Dua esai berikutnya yang menonjol adalah Kampus Ladang Demokrasi Antikritik karya Pebri Tuwanto dan Pertahankan Sikap Mahasiswamu! Karya Defri Sofyan. Esai pertama kuat dan tajam dari sisi judul dan diperkuat dengan penjelasan yang runtut, dengan logika dan penjelasan yang tertata pula. Pebri Tuwanto merunut hal mendasar yang menyebabkan terjadinya represi dari kampus. Di akhir tulisan, ia memberi kritik tajam terhadap sistem birokrasi kampus yang berjasa melahirkan “jambret-jambret”. Esai ini akan semakin bernas bila disampaikan pula faktor dari “dalam”, yaitu dari pihak mahasiswa: semacam otokritik. Esai kedua, justru lebih mendakik, terutama bagaimana ia mengisahkan birokrasi yang terjadi di dalam kampus. Meski menggunakan judul yang keras, di akhir tulisan Defri Sofyan mengajukan sejumlah otokritik yang berpangkal pada persatuan mahasiswa. Kedua esai ini, dibanding esai yang lain, termasuk yang paling bisa dibaca sebagai sebuah tulisan—bukan sebagai sebuah debat atau pidato.

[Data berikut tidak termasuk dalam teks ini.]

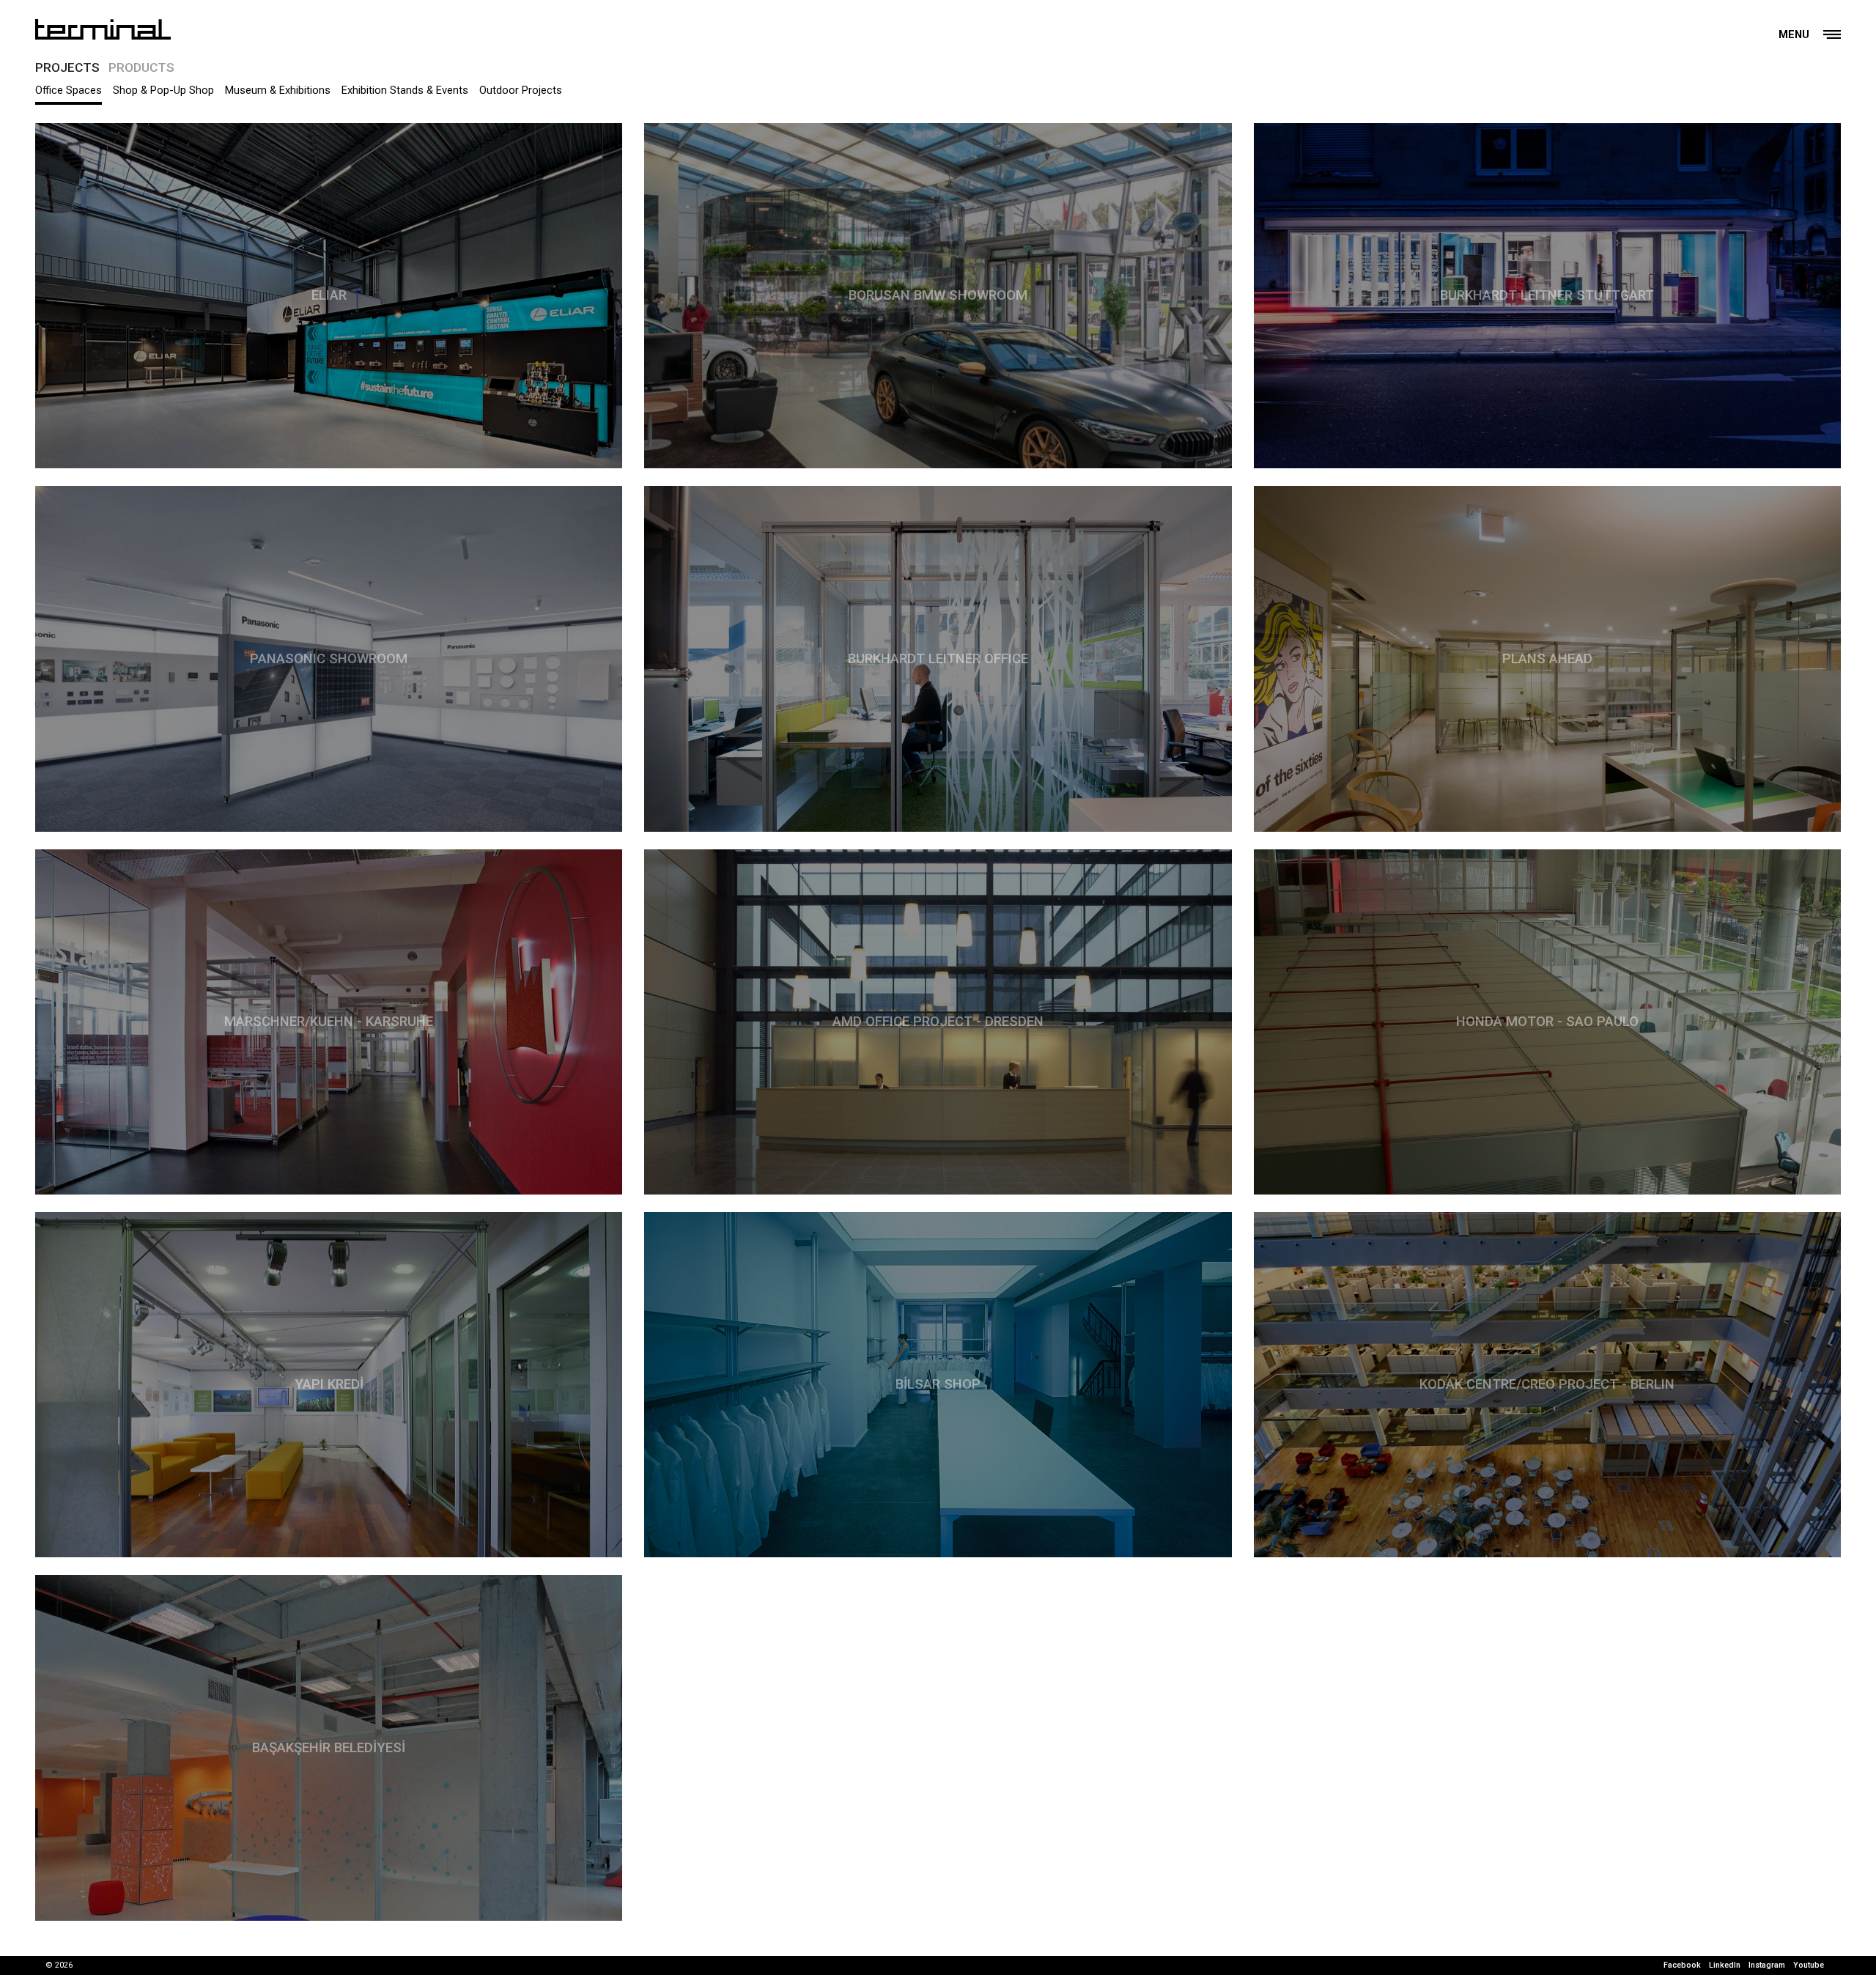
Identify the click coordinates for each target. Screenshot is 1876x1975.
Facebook (1682, 1965)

Tema lomba yang kedua adalah “Eksistensi Pasar Tradisional”. Ada tiga esai yang memiliki kelebihan. Pertama, esai Kemahalan yang Diterima vs Harga yang Terus Ditawar karya Nasrul Muhammad Rizal. Esai yang reflektif, sederhana, namun sangat substantif. Nasrul memberi kritik bukan pada sudut pandang pasar melainkan lebih kepada bagaimana mentalitas manusia Indonesia melihat dan memperlakukan renik-renik dalam sebuah objek besar bernama “pasar”. Kedua, Revolusi Pasar Tradisional karya Reni Dwi Anggraini. Meski memasang judul yang terkesan bombastis dan klise—hal yang banyak dilakukan oleh para penulis dalam lomba ini—esai ini berbeda karena mengutip puisi sebagai analogi pengisahan. Reni kemudian mengajak pembaca untuk menengok kembali bagaimana pasar dalam perspektif kejawaan—hal yang tidak dikerjakan oleh penulis lain. Tulisan Reni lemah dalam kaidah penulisan. Esai ketiga Pasar Tradisional, Mengapa Ditinggalkan? karya Ayu Dyah Hapsari nyaris begitu tertata dalam penyajiannya. Saya memberi penghargaan lebih kepada penulis yang sanggup menyajikan tulisan dengan bermartabat. Kesalahan hanya satu-dua. Ayu menyorot keseriusan pemerintah dalam mengelola pasar.

Esai-esai yang saya pilih tersebut masih memungkinkan untuk menjadi perdebatan. Namun, tentu saja, setelah perlombaan ini selesai. Karena sangat memungkinkan, pembaca memiliki perspektif dan penilaian lain. Sekian.